Надо стряхнуть с себя это оцепенение! Надо действовать, чтобы не быть съеденным! Чермозский и Хохловский заводы работали хорошо. Прямо из-под кричного молота шло в продажу полосовое железо — широкое, узкое, круглое, брусковое, сорта шинного, резного, листового, давая солидные доходы. Ипанов поклялся пустить зимою будущего года первую, а весной следующего — вторую домну. Кизеловский завод тоже будет представлен на рынках. Значит, можно без опасений расстаться с алмазом: выгодно его продать, а еще лучше — подарить… Лазарев отпер сейф, положил Дерианур на дубовый столик. По лакированной крышке столика заиграли огоньки.
Потемкин воюет турок, в опочивальне царицы приютился юный выскочка Платон Зубов. В случае, если не удастся закрыть Югову рот или убрать разбойника, матушка государыня прогневится, и тогда пригодится новый фаворит. Ибо только что сорванный инжир всегда слаще надкусанного.

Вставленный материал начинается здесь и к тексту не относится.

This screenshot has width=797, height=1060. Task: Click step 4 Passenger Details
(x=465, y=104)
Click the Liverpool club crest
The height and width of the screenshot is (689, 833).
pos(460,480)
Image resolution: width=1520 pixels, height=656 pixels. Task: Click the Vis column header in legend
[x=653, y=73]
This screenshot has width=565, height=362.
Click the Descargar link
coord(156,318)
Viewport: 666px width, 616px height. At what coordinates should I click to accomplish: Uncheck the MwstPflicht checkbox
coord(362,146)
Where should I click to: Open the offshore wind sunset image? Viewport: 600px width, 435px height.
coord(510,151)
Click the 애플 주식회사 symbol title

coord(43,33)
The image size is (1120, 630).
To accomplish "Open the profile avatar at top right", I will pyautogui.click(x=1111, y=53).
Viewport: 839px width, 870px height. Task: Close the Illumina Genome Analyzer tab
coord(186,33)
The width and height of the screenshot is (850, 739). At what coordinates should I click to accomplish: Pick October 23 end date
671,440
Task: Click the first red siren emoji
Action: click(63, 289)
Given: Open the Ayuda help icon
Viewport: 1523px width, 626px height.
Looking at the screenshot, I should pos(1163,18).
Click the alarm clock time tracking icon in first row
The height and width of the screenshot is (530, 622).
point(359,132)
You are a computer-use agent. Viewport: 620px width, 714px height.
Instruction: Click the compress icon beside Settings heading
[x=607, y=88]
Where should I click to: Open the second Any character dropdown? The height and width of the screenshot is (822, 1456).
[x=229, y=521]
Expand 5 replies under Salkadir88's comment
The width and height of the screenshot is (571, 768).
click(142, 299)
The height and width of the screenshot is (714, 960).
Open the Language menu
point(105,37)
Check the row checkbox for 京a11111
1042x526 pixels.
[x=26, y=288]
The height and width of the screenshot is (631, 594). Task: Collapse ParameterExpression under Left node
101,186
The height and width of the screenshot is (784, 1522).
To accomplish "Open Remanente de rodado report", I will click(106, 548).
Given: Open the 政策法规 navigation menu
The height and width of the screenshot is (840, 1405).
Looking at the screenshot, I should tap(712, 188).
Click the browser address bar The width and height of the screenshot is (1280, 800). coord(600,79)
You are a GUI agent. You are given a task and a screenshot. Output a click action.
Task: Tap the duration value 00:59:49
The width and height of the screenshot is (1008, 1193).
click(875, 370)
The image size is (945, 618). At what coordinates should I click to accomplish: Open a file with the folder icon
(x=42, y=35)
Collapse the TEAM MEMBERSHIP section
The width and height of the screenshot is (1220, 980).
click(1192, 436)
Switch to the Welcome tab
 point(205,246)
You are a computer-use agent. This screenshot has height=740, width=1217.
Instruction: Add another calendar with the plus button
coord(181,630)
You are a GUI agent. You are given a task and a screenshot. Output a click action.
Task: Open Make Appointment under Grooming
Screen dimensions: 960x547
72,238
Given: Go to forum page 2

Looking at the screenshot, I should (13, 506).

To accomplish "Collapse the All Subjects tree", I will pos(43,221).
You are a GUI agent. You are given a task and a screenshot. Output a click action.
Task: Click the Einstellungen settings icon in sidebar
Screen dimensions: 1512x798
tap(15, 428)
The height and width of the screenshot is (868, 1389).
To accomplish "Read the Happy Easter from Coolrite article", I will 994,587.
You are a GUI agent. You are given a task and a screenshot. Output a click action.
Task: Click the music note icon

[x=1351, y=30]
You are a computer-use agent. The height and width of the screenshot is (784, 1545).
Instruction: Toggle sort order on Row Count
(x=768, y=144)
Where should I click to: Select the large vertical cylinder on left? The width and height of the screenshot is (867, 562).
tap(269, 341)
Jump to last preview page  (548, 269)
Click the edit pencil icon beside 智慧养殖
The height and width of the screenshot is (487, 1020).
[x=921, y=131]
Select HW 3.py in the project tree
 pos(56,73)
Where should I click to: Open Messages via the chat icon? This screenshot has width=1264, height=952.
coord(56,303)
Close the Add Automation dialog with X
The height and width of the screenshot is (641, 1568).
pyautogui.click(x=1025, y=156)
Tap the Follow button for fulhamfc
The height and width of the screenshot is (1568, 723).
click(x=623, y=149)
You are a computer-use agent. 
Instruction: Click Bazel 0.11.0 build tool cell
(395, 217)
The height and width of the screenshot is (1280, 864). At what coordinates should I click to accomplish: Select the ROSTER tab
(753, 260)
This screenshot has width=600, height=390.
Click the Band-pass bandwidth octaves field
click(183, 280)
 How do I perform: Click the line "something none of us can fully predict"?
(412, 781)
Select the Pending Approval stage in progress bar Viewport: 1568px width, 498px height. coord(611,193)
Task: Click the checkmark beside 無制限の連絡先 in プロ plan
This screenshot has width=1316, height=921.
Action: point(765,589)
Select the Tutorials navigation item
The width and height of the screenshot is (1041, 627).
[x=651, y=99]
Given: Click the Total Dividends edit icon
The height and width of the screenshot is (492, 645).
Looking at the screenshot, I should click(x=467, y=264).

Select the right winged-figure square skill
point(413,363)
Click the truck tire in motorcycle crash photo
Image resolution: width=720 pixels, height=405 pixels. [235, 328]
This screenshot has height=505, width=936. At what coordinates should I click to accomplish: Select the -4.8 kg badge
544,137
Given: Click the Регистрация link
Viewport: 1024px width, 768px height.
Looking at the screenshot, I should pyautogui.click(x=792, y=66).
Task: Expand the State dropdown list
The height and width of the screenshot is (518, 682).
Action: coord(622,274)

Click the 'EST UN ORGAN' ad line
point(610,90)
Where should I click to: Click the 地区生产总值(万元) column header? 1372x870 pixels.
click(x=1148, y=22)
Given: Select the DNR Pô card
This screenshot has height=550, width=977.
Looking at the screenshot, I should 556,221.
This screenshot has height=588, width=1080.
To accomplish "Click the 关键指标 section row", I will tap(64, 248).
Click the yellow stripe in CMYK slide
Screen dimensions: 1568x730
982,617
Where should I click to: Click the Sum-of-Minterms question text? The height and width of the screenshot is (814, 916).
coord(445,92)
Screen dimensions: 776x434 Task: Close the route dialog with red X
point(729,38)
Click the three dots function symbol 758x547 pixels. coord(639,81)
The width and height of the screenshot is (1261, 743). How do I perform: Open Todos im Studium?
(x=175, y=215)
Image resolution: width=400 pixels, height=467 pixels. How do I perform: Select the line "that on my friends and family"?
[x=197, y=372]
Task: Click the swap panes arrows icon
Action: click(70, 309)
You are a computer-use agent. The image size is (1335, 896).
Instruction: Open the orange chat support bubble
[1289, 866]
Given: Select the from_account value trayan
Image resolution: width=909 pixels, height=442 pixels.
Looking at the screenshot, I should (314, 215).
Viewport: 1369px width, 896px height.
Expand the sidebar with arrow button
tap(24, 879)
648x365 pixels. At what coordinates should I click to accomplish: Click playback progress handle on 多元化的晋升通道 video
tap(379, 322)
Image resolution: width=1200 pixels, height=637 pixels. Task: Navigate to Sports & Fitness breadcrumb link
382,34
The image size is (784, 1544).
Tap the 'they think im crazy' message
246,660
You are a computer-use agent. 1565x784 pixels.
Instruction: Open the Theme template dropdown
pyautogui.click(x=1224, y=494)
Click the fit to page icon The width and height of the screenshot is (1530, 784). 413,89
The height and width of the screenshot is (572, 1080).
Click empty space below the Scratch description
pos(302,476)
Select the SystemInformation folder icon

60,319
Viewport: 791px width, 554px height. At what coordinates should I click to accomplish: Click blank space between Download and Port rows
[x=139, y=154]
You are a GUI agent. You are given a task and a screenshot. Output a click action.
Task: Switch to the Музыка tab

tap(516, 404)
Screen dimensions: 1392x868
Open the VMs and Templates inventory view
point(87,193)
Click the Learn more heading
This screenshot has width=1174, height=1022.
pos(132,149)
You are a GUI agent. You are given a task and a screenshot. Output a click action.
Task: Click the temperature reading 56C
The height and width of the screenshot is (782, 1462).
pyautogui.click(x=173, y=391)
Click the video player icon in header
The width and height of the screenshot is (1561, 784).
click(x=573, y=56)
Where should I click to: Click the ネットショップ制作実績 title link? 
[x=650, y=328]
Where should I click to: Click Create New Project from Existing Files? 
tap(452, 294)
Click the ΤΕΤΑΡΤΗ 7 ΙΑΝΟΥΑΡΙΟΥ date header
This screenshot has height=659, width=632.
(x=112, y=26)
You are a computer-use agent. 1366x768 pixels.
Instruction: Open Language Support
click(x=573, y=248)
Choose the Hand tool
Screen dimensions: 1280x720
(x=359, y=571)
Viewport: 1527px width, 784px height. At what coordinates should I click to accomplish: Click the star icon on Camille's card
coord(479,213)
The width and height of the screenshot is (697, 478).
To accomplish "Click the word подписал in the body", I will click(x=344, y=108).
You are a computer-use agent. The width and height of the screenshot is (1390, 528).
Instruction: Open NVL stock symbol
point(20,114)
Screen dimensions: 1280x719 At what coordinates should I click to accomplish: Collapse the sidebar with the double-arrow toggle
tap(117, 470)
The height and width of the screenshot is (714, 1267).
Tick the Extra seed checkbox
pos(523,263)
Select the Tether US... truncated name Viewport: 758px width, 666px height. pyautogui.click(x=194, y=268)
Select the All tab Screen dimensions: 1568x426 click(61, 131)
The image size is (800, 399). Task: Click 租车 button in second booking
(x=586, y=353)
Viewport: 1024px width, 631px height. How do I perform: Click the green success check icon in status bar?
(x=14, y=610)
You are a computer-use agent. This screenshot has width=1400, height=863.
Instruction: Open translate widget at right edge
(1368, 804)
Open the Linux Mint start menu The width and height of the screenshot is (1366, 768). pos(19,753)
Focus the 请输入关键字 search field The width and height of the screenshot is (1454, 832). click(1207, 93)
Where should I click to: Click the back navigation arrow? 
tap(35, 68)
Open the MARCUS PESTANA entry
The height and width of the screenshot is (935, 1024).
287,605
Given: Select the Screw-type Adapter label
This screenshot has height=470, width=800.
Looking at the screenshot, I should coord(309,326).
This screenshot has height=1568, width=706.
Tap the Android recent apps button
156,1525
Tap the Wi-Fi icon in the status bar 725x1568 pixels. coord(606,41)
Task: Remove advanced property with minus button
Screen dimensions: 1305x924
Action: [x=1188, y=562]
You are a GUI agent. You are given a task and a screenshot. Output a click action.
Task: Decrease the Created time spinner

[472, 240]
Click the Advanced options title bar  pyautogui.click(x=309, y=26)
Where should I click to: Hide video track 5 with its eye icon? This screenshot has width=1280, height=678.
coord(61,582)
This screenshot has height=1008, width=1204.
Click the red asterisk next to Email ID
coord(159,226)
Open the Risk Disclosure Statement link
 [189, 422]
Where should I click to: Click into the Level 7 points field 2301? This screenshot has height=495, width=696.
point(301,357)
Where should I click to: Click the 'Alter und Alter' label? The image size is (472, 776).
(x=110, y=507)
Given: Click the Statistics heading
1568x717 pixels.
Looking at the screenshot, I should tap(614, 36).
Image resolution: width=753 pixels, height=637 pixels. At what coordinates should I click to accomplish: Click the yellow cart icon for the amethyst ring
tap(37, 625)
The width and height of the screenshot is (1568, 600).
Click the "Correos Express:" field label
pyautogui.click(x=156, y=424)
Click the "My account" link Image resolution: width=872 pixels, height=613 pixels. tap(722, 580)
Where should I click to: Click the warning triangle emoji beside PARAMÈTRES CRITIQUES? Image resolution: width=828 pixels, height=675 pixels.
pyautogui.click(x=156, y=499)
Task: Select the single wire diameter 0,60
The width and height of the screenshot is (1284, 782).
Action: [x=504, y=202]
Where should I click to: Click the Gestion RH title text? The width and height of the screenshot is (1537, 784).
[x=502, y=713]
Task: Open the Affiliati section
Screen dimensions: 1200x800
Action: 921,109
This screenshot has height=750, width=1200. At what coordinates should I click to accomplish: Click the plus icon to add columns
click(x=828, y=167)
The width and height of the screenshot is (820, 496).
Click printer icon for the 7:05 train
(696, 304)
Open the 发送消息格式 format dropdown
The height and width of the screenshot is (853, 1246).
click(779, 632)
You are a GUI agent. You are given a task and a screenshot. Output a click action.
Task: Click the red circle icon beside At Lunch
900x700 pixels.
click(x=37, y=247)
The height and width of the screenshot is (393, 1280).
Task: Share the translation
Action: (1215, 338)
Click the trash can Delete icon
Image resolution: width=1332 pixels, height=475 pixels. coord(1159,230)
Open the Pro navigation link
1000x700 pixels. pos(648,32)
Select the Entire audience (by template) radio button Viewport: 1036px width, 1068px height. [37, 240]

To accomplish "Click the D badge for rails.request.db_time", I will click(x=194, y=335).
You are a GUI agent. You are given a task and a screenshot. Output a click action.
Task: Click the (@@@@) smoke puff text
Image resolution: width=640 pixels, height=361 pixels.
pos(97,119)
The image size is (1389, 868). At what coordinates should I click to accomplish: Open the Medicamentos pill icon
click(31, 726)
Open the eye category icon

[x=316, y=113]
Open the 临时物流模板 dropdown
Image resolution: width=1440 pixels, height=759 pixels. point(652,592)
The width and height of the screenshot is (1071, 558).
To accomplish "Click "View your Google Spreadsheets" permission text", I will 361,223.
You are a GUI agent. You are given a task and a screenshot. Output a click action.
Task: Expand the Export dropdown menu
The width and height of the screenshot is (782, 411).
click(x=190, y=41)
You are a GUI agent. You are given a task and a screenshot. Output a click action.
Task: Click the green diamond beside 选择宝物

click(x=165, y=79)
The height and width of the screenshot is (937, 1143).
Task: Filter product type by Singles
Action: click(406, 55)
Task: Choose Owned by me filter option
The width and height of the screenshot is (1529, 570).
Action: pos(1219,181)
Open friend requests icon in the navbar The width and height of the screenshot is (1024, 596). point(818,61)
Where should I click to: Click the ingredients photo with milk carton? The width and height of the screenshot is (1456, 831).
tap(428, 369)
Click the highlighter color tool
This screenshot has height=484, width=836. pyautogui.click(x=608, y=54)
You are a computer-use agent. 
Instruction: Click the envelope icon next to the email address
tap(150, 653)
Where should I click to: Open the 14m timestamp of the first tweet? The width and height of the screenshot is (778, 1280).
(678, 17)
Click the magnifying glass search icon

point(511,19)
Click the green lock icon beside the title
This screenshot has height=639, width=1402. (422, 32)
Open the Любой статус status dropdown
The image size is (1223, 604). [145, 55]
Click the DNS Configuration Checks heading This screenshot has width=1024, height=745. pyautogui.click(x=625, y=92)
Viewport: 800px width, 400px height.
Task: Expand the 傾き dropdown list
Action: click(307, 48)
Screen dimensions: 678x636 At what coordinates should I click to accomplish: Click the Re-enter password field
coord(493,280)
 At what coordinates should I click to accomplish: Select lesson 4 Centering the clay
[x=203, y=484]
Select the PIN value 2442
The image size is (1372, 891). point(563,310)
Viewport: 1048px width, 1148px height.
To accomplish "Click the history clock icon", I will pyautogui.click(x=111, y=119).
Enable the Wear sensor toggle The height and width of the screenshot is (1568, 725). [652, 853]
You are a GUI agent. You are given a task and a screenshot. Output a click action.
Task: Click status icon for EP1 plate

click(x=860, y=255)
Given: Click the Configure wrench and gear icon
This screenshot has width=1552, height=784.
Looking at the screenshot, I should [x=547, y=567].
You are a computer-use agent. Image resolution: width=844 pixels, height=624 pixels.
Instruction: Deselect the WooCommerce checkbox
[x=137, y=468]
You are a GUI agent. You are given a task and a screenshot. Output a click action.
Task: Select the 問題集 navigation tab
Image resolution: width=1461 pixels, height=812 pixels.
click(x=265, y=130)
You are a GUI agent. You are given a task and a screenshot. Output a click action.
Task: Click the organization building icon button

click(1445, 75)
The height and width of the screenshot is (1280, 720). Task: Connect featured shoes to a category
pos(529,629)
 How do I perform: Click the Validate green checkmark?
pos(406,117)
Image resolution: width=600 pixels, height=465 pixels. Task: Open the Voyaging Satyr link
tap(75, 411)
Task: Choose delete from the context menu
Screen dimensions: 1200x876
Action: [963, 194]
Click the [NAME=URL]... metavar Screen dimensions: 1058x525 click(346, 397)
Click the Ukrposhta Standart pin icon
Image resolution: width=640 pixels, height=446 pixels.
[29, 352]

Но события несколько изменили его планы. 6 декабря 1788 года в Санкт-Петербурге возликовали пушки: пал Очаков. Это означало небывалое доселе возвышение Потемкина. Обеспокоенный, колеблющийся, Лазарев велел заложить карету и поспешил во дворец. Драгоценный алмаз лежал на его коленях в расшитой скатным жемчугом шкатулке.
Облагороженные свежим снегом улицы Санкт-Петербурга сверкали потешными огнями, в блеске иллюминаций померкли жалкие масляные фонари. Пьяные, мрачные и разгульные толпы двигались к соборам, орали, пускались в пляс, плакали. На дворцовой площади тесно стояли зимние роскошные экипажи высшей знати. Сбросив жаркую шубу, Лазарев стремительно прошел в блещущие стройными рядами белых колонн нижние палаты, рослые гвардейцы в золоченых шлемах на манер древнегреческих пропустили его по мраморной с переходом лестнице в широкий зал. В глазах запестрело от мундиров, камзолов, воздушных, как разноцветная пена, шелков. Здесь собрались верховные правители России, владельцы многих и многих земель и душ, пресыщенные почестями, богатством, лестью. К ним теперь, подумал Лазарев, принадлежит и он. Порочные и невинные женщины и девы, по-муравьиному пережабленные в талии, томно опускали ресницы, по-французски грассировали. На секунду мелькнула шальная мысль: уж не обменить ли алмаз на ласки любой из этих прелестниц?